26 avril 1336, le philosophe et poète Pétrarque décide d'en faire l'ascension depuis le petit village de Malaucène. Très vite, l'entreprise évoque moins un défi de randonnée qu'une métaphore de l'existence: "après avoir beaucoup traîné, il te faudra choisir: accéder au bonheur éternel au prix d'énormes efforts sottement différés ou t'abandonner dans le bas fond de tes péchés et, -je frémis à le penser - si les noires ténèbres de la mort te surprennent en ces lieux, tu vivras l'éternité dans des tourments sans fin."
Il parvient au sommet, et demeure saisi de vertiges devant l'immensité de ce qu'il domine, il suit la courbe du Rhône jusqu'en Camargue, rêve d'Italie, se laisser bercer par la délicate ligne d'azur de la Méditerranée.
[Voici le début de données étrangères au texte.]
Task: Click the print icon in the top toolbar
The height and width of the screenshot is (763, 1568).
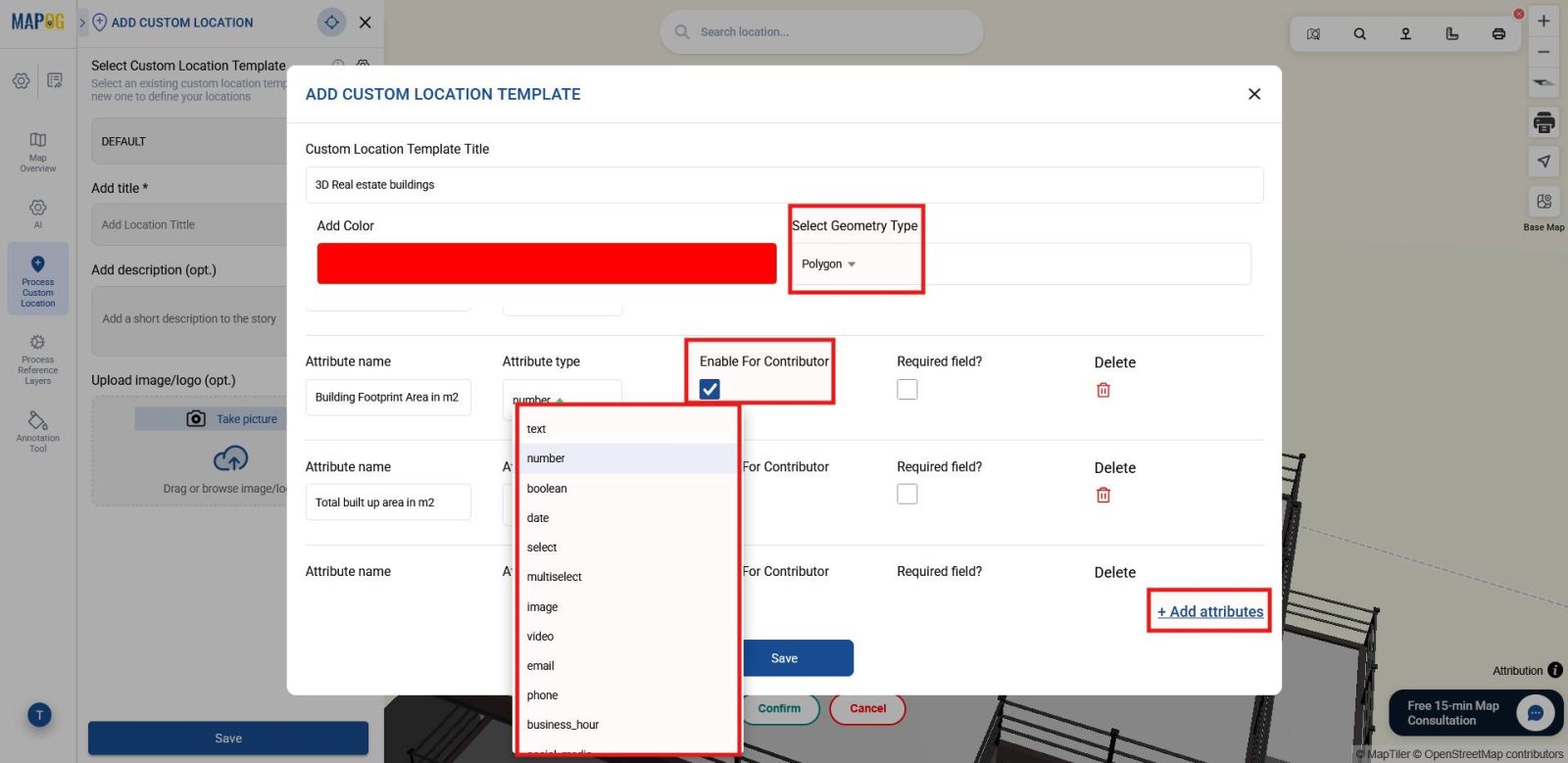Action: point(1497,34)
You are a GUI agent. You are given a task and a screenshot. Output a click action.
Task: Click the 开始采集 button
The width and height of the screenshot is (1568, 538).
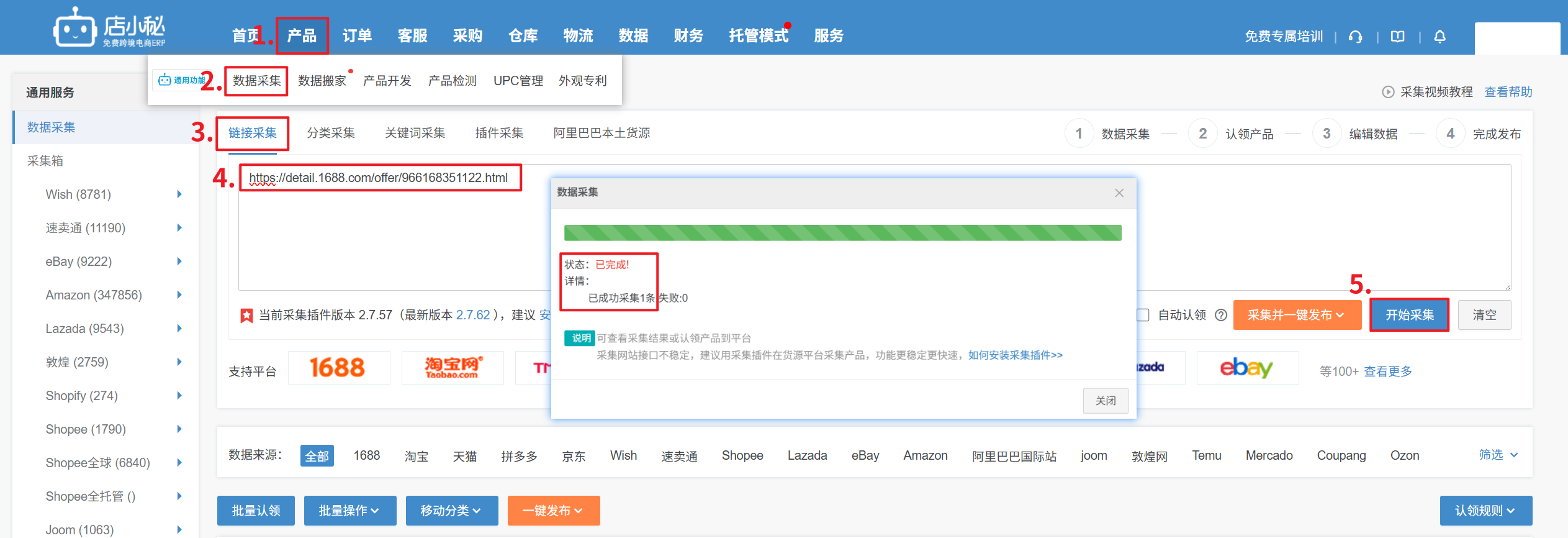point(1409,315)

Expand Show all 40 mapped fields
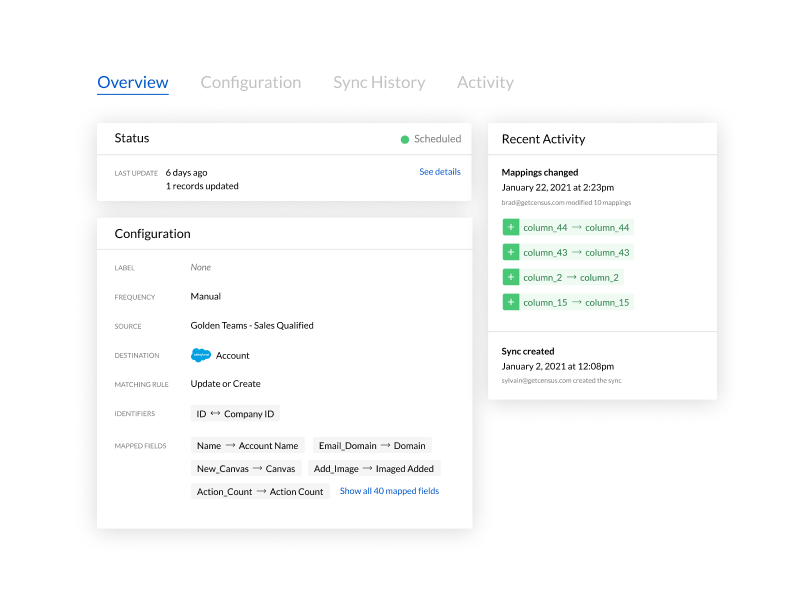pos(389,491)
Il prend le temps d'admirer, de souffler, de lire aussi un peu. Saint-Augustin, bien sûr, en ces temps-là, et il tombe sur ces lignes: "les hommes s'en vont admirer les cimes des montagnes, les flots immenses de la mer, le long cours des fleuves, les mouvements de l'océan et la course des astres, et ils se délaissent eux-mêmes."
Au retour, la phrase le laissera autant de confusion que la vue du sommet: un philosophe sera né sous l'enveloppe d'un flâneur du dimanche. Car les montagnes créent et détruisent: un botaniste ne s'en remet pas, un scientifique naît ou meurt à ses rives, un astronome grandit, on s'y élève ou chute.